• [Text passage]:
## HST ACS-WFC Dataset Preparation

In this notebook, we prepare the **HST ACS-WFC Cosmic Ray dataset**.

1. **Download and Extract Data**  
   The training and test datasets are downloaded from Zenodo (https://zenodo.org/record/4295902) as compressed tar archives and extracted into a base directory.  
   The extracted data are organized into separate training and test folders.

2. **Dataset Organization**  
   After extraction, the data are stored as NumPy files (`.npy`) organized hierarchically by:
   - filter
   - proposal ID
   - visit number  

   Each directory contains image patches, corresponding CR masks, and auxiliary files (e.g., `sky.npy`).

3. **Collect Training and Test File Paths**  
   We recursively traverse the directory structure to gather all valid `.npy` files (excluding sky background files) for:
   - the training set
   - the test set  

4. **Save File Lists**  
   The collected file paths are saved as:
   - `train_dirs.npy`
   - `test_dirs.npy`  

   These files provide a convenient index for loading the HST data during training and evaluation.

After this step, the HST ACS-WFC dataset is fully indexed and ready to be used with CRNet or deepCR-style PyTorch data pipelines.


In [1]:
import numpy as np
import os
import gc
import matplotlib.pyplot as plt
import sys
import shutil
import tarfile
import urllib
%matplotlib inline

# Base directory setup
# os.makedirs('/scratch/srinadb/CRNet/CRNet/deepCR.ACS-WFC')
base_dir = os.path.join('/scratch/srinadb/CRNet/CRNet/deepCR.ACS-WFC')
# os.makedirs(os.path.join(base_dir,'data'))
data_base = os.path.join(base_dir,'data')

def download():
    #Download training data
    print('------------------------------------------------------------')
    print('Downloading training data')
    print('------------------------------------------------------------')
    # urllib.request.urlretrieve('https://zenodo.org/record/4295902/files/deepCR.ACS-WFC.train.tar?download=1')
    
    #Donwload test data
    print('------------------------------------------------------------')
    print('Downloading test data')
    print('------------------------------------------------------------')
    # urllib.request.urlretrieve('https://zenodo.org/record/4295902/files/deepCR.ACS-WFC.test.tar?download=1')
    
    print('Datasets downloaded')
    print('Sorting...')
    # shutil.move('deepCR.ACS-WFC.train.tar',data_base)
    # shutil.move('deepCR.ACS-WFC.test.tar',data_base)
    print('Complete')
    
    print('Extracting tar files...')
    # train_tar = tarfile.open(os.path.join(data_base,'deepCR.ACS-WFC.train.tar'))
    # test_tar = tarfile.open(os.path.join(data_base,'deepCR.ACS-WFC.test.tar'))
    
    # train_tar.extractall(data_base)
    # test_tar.extractall(data_base)
    print('Complete')
    
    return None

#Directories
def get_dirs():
    train_dirs = []
    test_dirs = []

    test_base = os.path.join(data_base,'npy_test')
    train_base = os.path.join(data_base,'npy_train')

    print('------------------------------------------------------------')
    print('Fetching directories for the test set')
    print('------------------------------------------------------------')
    for _filter in os.listdir(test_base):
        filter_dir = os.path.join(test_base,_filter)

• [Directions for this task]: According to the dataset preparation notebook, what three levels organize the extracted NumPy files?

• [Dataset content]:
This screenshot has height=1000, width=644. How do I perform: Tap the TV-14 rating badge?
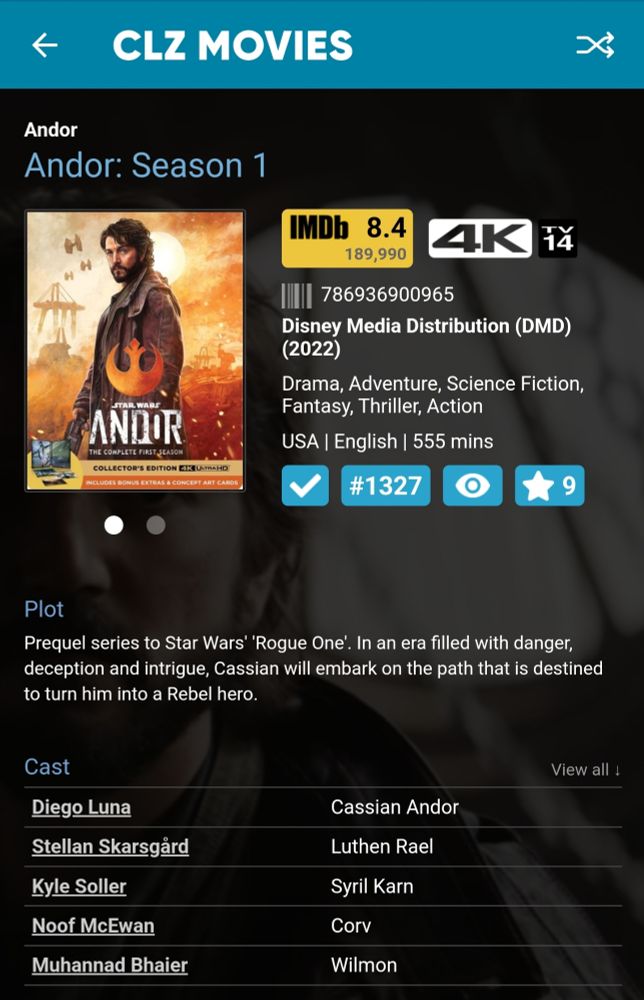[x=558, y=239]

• [Finished answer]: Filter, proposal ID, and visit number.